The technical reason for the delay seems to be the way binaries are ‘linked’ to standard support libraries. To understand this, you first need to know that most programs use third-party code for standard tasks. So for example pdfTeX uses libraries for both .png and PDF support. In the vanilla TeX Live system (on Linux and other systems) these links are ‘static’, and the appropriate support material is supplied as part of the entire bundle. However, Linux distributions link ‘dynamically’. The advantage of the latter approach is that you only have one version of each library installed, and it is easy to update (for example for security fixes). So re-bundling TeX Live for Linux means building the binaries using dynamic linking. That of course means doing some work, and this is not trivial.

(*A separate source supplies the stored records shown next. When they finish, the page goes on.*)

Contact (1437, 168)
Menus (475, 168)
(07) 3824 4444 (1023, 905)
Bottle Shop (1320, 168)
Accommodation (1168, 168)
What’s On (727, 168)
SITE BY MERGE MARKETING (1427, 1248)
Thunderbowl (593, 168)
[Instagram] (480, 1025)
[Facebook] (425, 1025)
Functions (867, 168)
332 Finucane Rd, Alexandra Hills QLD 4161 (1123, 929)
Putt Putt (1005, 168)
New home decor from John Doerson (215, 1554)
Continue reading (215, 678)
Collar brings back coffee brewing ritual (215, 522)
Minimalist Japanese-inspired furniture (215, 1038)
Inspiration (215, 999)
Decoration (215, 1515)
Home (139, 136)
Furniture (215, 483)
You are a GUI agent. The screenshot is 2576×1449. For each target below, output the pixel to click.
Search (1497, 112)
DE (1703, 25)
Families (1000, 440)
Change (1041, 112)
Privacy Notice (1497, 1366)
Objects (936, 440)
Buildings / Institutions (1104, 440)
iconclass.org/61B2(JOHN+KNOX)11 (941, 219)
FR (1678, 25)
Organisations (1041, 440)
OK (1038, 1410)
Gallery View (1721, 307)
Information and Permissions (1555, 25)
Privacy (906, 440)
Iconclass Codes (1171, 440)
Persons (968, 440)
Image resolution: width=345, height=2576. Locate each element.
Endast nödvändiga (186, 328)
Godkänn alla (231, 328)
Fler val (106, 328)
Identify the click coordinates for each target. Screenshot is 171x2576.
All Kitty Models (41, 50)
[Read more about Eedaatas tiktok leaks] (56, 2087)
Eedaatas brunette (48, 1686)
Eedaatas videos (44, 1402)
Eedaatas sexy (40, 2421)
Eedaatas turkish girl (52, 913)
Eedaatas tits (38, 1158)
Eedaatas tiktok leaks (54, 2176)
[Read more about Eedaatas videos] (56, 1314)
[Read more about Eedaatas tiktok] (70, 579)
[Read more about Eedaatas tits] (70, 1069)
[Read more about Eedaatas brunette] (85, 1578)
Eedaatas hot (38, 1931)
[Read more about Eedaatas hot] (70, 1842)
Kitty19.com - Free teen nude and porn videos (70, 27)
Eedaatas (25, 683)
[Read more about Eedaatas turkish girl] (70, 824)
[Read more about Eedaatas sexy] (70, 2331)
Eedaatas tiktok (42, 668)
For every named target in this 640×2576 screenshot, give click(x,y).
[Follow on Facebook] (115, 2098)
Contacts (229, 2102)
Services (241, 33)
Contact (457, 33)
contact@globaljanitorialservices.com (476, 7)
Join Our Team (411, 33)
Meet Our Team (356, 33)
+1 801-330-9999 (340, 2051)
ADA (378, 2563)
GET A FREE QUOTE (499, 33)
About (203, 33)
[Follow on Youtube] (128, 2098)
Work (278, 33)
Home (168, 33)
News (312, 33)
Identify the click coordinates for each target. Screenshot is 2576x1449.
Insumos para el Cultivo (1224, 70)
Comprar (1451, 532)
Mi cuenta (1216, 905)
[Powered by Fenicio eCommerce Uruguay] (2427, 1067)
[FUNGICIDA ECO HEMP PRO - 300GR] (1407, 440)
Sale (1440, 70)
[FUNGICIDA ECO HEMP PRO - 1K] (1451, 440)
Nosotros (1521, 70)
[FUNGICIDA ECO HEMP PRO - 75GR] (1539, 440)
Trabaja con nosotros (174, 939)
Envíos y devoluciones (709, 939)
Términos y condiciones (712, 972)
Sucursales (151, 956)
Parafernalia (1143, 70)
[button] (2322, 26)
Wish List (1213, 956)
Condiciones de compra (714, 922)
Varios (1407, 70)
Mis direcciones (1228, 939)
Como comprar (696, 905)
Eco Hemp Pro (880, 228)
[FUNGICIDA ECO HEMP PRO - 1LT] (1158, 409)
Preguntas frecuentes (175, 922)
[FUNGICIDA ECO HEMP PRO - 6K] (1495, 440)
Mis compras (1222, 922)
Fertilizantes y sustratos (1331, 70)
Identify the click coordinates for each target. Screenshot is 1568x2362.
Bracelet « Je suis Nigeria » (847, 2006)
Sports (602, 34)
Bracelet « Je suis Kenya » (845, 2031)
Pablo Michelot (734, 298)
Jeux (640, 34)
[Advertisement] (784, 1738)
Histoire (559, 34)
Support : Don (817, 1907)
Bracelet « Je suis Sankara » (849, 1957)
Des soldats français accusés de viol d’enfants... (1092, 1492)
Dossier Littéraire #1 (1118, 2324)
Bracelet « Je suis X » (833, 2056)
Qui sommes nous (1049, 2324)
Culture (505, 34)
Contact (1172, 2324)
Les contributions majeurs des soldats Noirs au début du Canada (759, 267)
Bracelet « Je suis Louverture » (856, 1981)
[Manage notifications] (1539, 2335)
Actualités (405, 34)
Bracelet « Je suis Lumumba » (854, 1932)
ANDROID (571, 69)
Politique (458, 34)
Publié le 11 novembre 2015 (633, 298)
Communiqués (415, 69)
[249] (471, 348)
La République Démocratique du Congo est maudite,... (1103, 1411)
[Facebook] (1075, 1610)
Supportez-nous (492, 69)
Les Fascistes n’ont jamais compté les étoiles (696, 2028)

Size is the second stumbling block. TeX Live is big, as it includes a lot of (La)TeX packages and more importantly all of the documentation, mainly in PDF format. On a modern system, the hit in terms of hard disk space is not usually an issue, but at the same time there’s pressure in the Linux world to keep systems small and only install what is needed. So there is work to do in dividing TeX Live up into the constituent parts, a task that seems pretty difficult to me.

Finally, there is a conceptual point. TeX Live is not a single ‘product’, but is instead a bundle of different items from hundreds of different contributors. So while there is an overall TeX Live version, this does not reflect the status of each constituent part. The Linux packaging approach works best when each package has a small development team and a single version. It’s not really so well adapted to the much more diffuse status of items in TeX Live. So you often see discussions about stability, that probably make sense for a single software package but fits much less well for TeX systems.

As I said above, for single-user systems where the user can update TeX Live each year it’s probably easiest to simply bypass all of this. It’s also worth noting that having TeX Live available is a lot better than the alternative.